Instructions to follow: Print the whole listing exactly.

Material for this task:
*** Block opens ***
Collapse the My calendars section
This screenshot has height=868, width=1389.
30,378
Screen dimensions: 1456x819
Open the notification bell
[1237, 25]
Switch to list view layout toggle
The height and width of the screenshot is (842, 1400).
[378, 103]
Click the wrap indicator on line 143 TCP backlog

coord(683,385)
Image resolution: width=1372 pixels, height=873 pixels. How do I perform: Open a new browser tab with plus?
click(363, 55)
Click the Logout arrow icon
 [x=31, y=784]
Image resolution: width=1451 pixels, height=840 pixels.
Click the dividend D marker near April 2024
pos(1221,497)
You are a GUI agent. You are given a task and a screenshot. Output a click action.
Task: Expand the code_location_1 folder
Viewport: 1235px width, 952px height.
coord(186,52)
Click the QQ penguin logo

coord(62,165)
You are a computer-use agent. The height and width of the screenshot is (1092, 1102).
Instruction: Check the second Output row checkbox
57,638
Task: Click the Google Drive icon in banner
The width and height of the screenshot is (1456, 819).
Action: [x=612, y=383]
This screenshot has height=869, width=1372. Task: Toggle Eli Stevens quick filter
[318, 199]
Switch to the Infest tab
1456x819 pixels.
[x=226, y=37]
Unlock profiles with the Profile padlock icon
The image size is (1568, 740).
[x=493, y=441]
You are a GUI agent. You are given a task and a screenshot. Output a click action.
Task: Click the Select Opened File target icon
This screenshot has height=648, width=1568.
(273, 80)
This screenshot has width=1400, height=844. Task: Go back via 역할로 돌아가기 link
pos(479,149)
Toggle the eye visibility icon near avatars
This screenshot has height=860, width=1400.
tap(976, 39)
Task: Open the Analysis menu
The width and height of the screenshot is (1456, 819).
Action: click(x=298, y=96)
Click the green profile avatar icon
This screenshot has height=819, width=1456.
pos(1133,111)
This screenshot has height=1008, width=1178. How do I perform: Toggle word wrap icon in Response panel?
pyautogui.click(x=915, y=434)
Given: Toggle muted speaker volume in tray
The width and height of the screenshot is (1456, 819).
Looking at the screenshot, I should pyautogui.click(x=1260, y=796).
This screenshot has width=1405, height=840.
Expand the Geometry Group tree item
*** Block closes ***
Final answer:
Collapse the My calendars section
This screenshot has height=868, width=1389.
30,378
Screen dimensions: 1456x819
Open the notification bell
[1237, 25]
Switch to list view layout toggle
The height and width of the screenshot is (842, 1400).
[378, 103]
Click the wrap indicator on line 143 TCP backlog

coord(683,385)
Image resolution: width=1372 pixels, height=873 pixels. How do I perform: Open a new browser tab with plus?
click(363, 55)
Click the Logout arrow icon
 [x=31, y=784]
Image resolution: width=1451 pixels, height=840 pixels.
Click the dividend D marker near April 2024
pos(1221,497)
You are a GUI agent. You are given a task and a screenshot. Output a click action.
Task: Expand the code_location_1 folder
Viewport: 1235px width, 952px height.
coord(186,52)
Click the QQ penguin logo

coord(62,165)
You are a computer-use agent. The height and width of the screenshot is (1092, 1102).
Instruction: Check the second Output row checkbox
57,638
Task: Click the Google Drive icon in banner
The width and height of the screenshot is (1456, 819).
Action: [x=612, y=383]
This screenshot has height=869, width=1372. Task: Toggle Eli Stevens quick filter
[318, 199]
Switch to the Infest tab
1456x819 pixels.
[x=226, y=37]
Unlock profiles with the Profile padlock icon
The image size is (1568, 740).
[x=493, y=441]
You are a GUI agent. You are given a task and a screenshot. Output a click action.
Task: Click the Select Opened File target icon
This screenshot has height=648, width=1568.
(273, 80)
This screenshot has width=1400, height=844. Task: Go back via 역할로 돌아가기 link
pos(479,149)
Toggle the eye visibility icon near avatars
This screenshot has height=860, width=1400.
tap(976, 39)
Task: Open the Analysis menu
The width and height of the screenshot is (1456, 819).
Action: click(x=298, y=96)
Click the green profile avatar icon
This screenshot has height=819, width=1456.
pos(1133,111)
This screenshot has height=1008, width=1178. How do I perform: Toggle word wrap icon in Response panel?
pyautogui.click(x=915, y=434)
Given: Toggle muted speaker volume in tray
The width and height of the screenshot is (1456, 819).
Looking at the screenshot, I should pyautogui.click(x=1260, y=796).
This screenshot has width=1405, height=840.
Expand the Geometry Group tree item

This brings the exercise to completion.